The SSTs come from the AMSR-E instrument on NASA’s Aqua satellite, and are computed and archived at Remote Sensing Systems (Frank Wentz). I believe them to be the most precise record of subtle SST changes available, albeit only since mid-2002.

Adolfo, NOAA and Unisys show almost the same thing in that spot, so there is something there that the two charts mostly agree on.
Peter Taylor,
“we really need a better handle on the recovery from the Little Ice Age – long term trends and the long cycle of 800/400 years on top of which these shorter cycles of the PDO/AMO/AO and ENSO are peaking.”
We all will be long gone by the time that occurs. In the mean time we can chase seasonal variations, adjust time intervals for decadal anomalies (pick your favorite 30 year interval), and construct with proxy chronologies.
This is not to say that we shouldn’t attempt to find a truly represenative climate signal; however, in the current atmosphere, I find that goal almost impossible.
Adam from Kansas (12:01:18) : My daughter was last week in that area and she told me there were some cloud covered and windy days, which is very rare there.
It’s “climate change”, no doubt!! :-).
But it is not something to laugh about, relative cold at the equator, then what is it in the future for higher latitudes.
DAN PANGBURN
Twentieth Century Temperature Correlation with no CO2 influence (update) by Dan Pangburn, P.E. (download the pdf file)
http://climaterealists.com/index.php?id=4192
Adolfo: On Unisys they show this area as of yesterday up to 2 degrees cooler than usual, but back on Oct. 11 the cool area was a little cooler so it’s showing some retreat as El Nino attempts to revive itself.
That could be a little uptick that could go down again or not. As for how it shows on the NOAA map, can you trust their apparent exaggeration of SST’s which may include some cool exagegration with all the apparent warm bias?
So is that the most precipitous drop on record? Yes, I know it’s only a few years, but if that describes it then I’m sure we can expect that to be the headlines.

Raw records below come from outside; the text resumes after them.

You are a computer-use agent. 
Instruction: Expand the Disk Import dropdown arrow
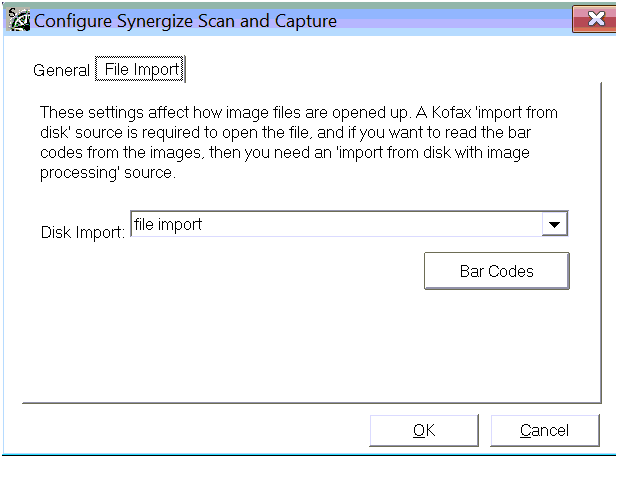tap(555, 224)
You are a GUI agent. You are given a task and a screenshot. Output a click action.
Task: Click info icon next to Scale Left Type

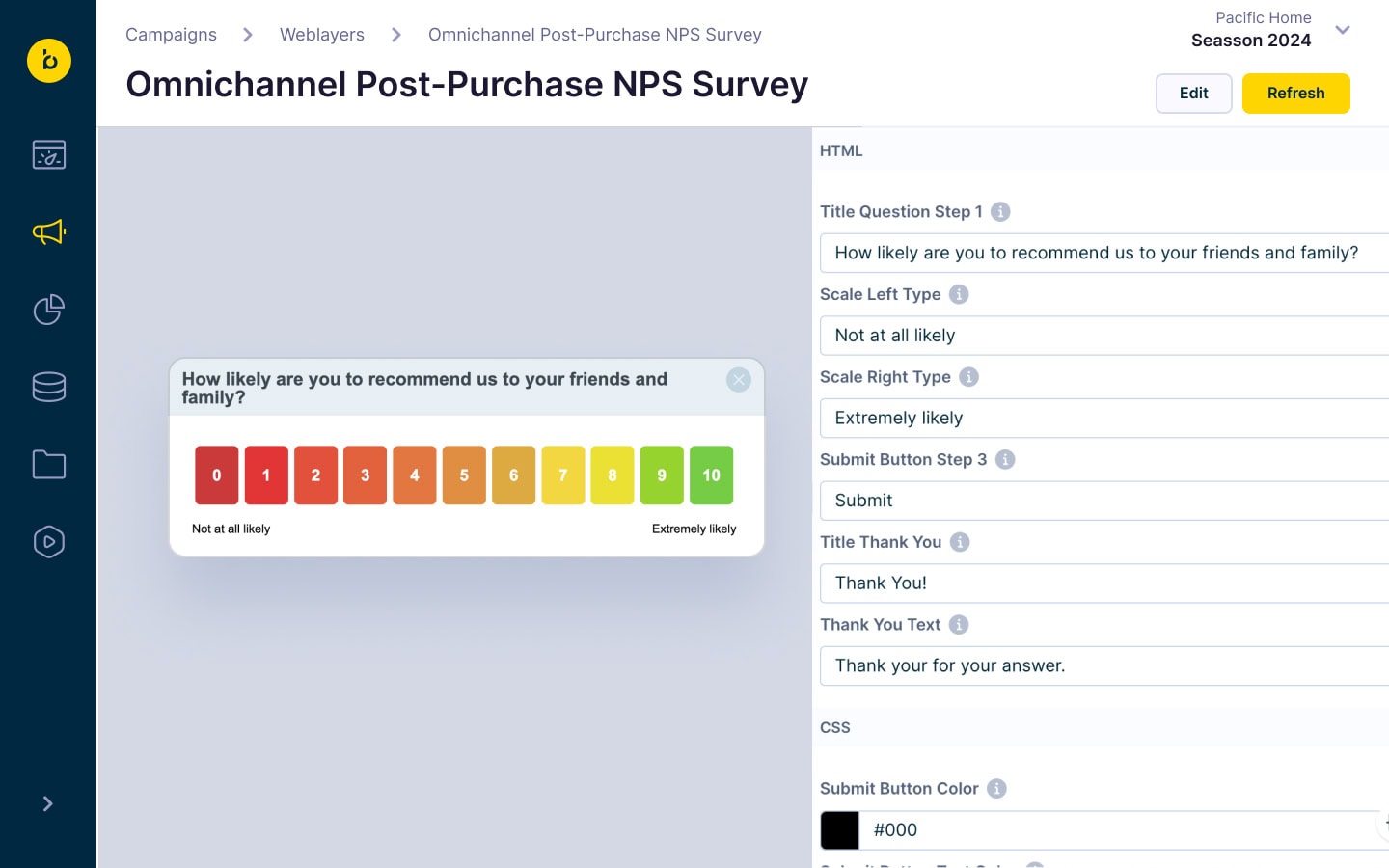click(959, 294)
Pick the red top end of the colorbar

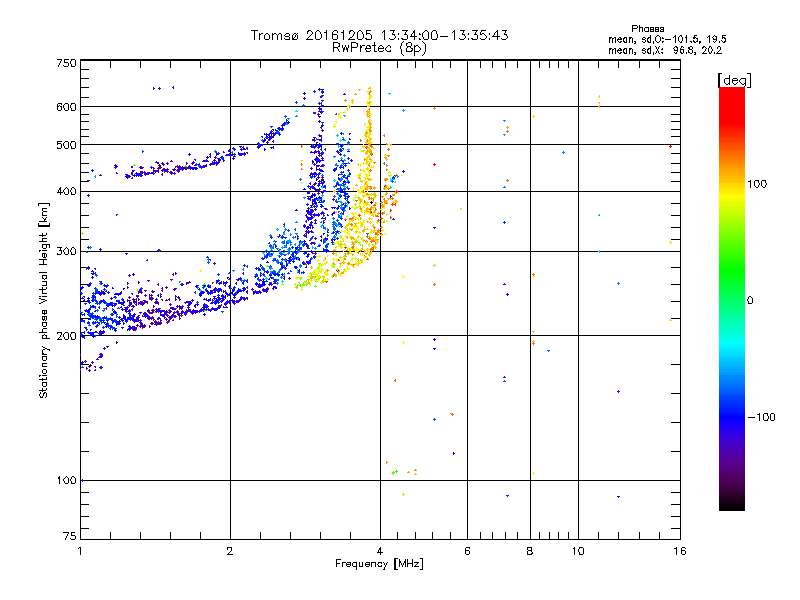(731, 92)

I have been watching Unisys for years and find it less usefull than
http://www.wunderground.com/MAR/ which gives us the actual sea surface temp. If you look at the coast,off South America, you see that it is below normal all the way from it’s tip, to Ecuador. What is most interesting is how it is cool off Peru and warmer to the west. It looks like the cooler water is being pushed westward. This is not what happens during an El Nino, it is what happens in La Nina. So what is really going on? Half El Nino and half La Nina at the same time.
The low level of sea ice in 2007 was wind driven, which pushed multi-year ice into the North Atlantic which showed up this year as a cool anomaly between Canada and the UK. It is now gone but it seems to have had an effect on the flow of warm gulf water north to the EU. Without this warm water, winter temps in the UK etc. will be less than what the MET expects.
Isn’t this all similar to watching a tree grow? Yet I find myself in the stands rooting. Explosive situation…like the soccer mobs in the third world countries such as Mexico and Central America..
Ray Harper UK (02:08:00) :
The iceberg that sank the Titanic was never in the Arctic Ocean. It calved from a glacier in West Greenland which is where most icebergs in the North Atlantic emanate
Well Ray, since most of the West Coast of Greenland is within the Arctic Circle I personally would cut RBateman some slack even though the Arctic Ocean does not extend past the northern Coast of Greenland. Of course, he never actually mentioned the Arctic Ocean in his post, only the Arctic.
kent (20:11:56) :
This is not what happens during an El Nino, it is what happens in La Nina. So what is really going on? Half El Nino and half La Nina at the same time.
Good observation. Let´s ask the most informed on these matters if this is unique indeed, perhaps due to the “interesting times” of the solar minimum we are beginning to witness.
Pamela Grey (20:56:30), I too was perplexed by your reference to a ‘teeter totter’ but was too polite to ask.
Did it look like this ?…………
http://wattsupwiththat.files.wordpress.com/2009/03/tipping_point.jpg
HadSST2 down to 0.36 deg C anomaly (vs 1960-90). Funny enough, yet in April SST were colder than in October 1941 😮
SSTs are pretty good warming metrics. Net warming between 1940s and today is barely 0.2 deg C.